La principal ventaja que ofrecen las metodologías ágiles es que son fórmulas que permiten cambiar las propiedades de cada fase del proyecto, pudiendo reaccionar a imprevistos según los objetivos y las necesidades del cliente, y que están orientadas a obtener resultados tangibles desde el principio.

¿Qué significa todo esto? En este tipo de metodologías, nunca se diseña ni planifica el proyecto final por adelantado, sino que, por fases, va evolucionando, basándose en bucles de retroalimentación.
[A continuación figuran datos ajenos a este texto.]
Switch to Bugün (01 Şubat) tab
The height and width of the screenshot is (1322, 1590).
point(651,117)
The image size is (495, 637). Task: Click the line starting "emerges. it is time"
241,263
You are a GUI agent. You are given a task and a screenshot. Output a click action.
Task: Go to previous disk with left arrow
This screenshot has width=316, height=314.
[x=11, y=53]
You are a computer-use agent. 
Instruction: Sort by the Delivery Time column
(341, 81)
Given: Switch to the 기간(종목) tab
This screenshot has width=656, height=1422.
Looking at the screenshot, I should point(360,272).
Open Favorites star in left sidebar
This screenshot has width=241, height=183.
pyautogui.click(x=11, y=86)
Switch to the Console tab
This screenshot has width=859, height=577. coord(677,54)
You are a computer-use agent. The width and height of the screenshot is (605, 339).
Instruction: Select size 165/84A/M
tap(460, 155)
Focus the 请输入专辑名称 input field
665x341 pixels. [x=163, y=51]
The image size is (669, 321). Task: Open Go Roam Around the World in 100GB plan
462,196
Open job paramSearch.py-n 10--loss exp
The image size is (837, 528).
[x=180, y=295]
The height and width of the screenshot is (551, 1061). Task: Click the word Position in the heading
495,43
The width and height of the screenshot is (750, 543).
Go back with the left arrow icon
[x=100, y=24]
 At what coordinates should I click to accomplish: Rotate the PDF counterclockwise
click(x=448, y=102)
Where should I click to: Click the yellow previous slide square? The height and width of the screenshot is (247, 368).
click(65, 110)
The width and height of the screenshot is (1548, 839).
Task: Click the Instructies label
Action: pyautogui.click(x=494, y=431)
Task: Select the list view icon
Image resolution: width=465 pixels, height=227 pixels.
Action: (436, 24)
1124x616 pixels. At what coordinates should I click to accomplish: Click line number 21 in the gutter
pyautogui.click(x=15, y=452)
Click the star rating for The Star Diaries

Se trabaja por periodos, denominados sprints, que suelen durar pocas semanas, durante los cuales cada miembro ejecuta una serie de tareas. Una vez terminadas, se entregan los avances, el cliente marca nuevas prioridades o cambios en el proyecto y se empieza la fase siguiente. La continua interacción entre la empresa y el cliente tiene como principal objetivo asegurar que el producto final cumpla con los requisitos del último.

En definitiva, la transformación digital ha hecho que la metodología Agile sea válida no solo en el sector tecnológico, sino en casi todos los ámbitos empresariales, y únicamente requiere de un proyecto, alguien capaz de implementarlo y tener presentes los principios de iteración, revisión, adaptación y voluntad de mejora constante.